The feat Undermountain Tactics allows the use of the tactical maneuver stair king, which says

To use this maneuver, you must gain the high ground bonus on your attacks against an opponent. If you hit your foe with two or more melee attacks during your turn, he must make a Balance check (DC 10 + your Str modifier) or be knocked prone. Your opponent can opt to succeed automatically on his Balance check. If he does so, he will lose his move action on his next turn, but he will succeed automatically on Balance checks to resist this maneuver until the start of his next turn. Your opponent must make this choice before seeing the result of his Balance check. You can target a particular creature with this maneuver once per round. (Dungeonscape 46)

Emphasis mine. After opting to succeed automatically on the Balance skill check, what actions can a creature take on its next turn having lost its move action? For example, on its turn can the creature that opts to succeed automatically on the Balance skill check still take the full attack or withdraw actions? For example, having only lost the first move action due to opting to succeed automatically on the Balance skill check, on its turn can the creature still take its second move action?

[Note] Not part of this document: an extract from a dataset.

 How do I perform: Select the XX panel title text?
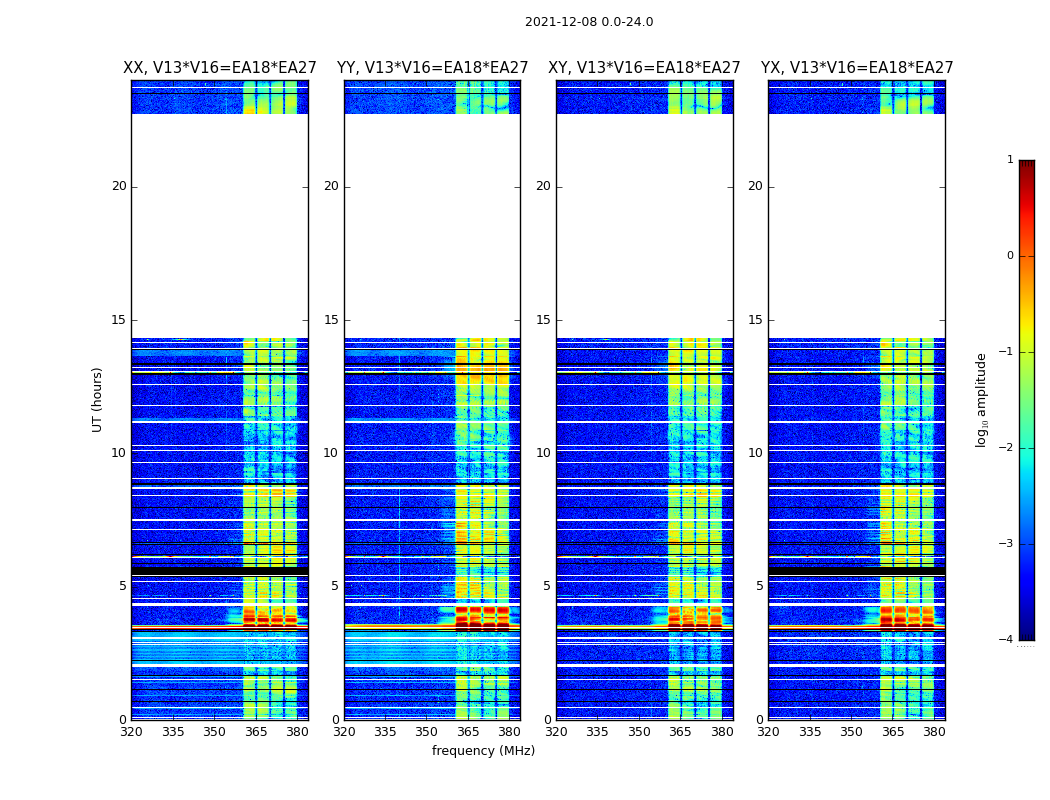pyautogui.click(x=219, y=68)
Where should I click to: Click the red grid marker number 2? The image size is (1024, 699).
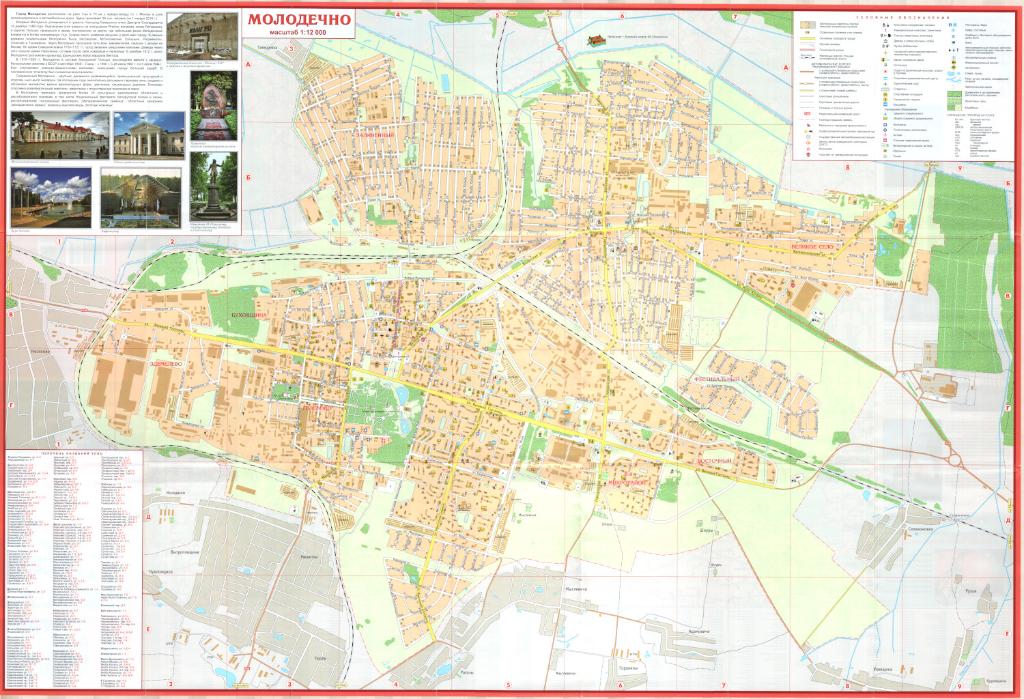(172, 242)
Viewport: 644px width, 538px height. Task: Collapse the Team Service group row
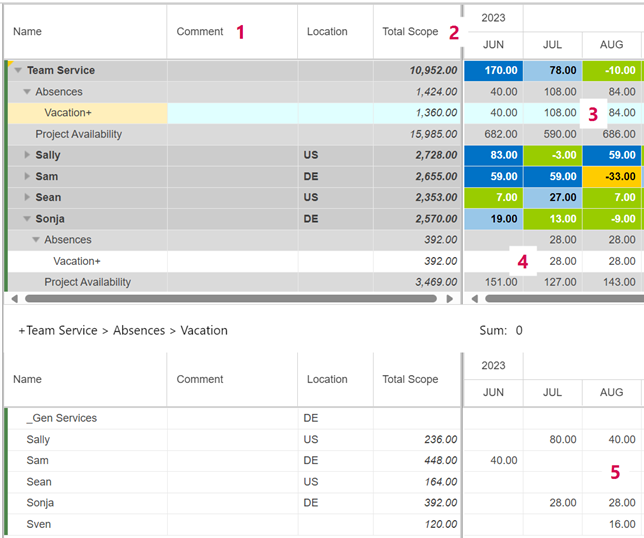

The feat is rarely mentioned in optimization circles, and there is no Dungeonscape errata. (But, O, would that there were!) If it matters, I'm looking at the feat Undermountain Tactics for a mounted combatant—the attack bonus from high ground is gained by the rider against defenders on foot that are littler than the rider's mount. (Further, although shadier and likely worth its own question, because the rider shares the entirety of the mount's space, a rider with a significant mount should be able to employ the tactical maneuver door sentinel for much larger quantities of door.)

I've tagged this because that's preferred—perhaps such an answer can be teased from an effect using similar language elsewhere in the game—, but I understand this might be impossible. If it is, careful analysis, tabletop experience, or speculation is acceptable.


1 Answer 1


Starting from the beginning:

Action Types

In a normal round, you can perform a standard action and a move action, or you can perform a full-round action. You can also perform one or more free actions. You can always take a move action in place of a standard action.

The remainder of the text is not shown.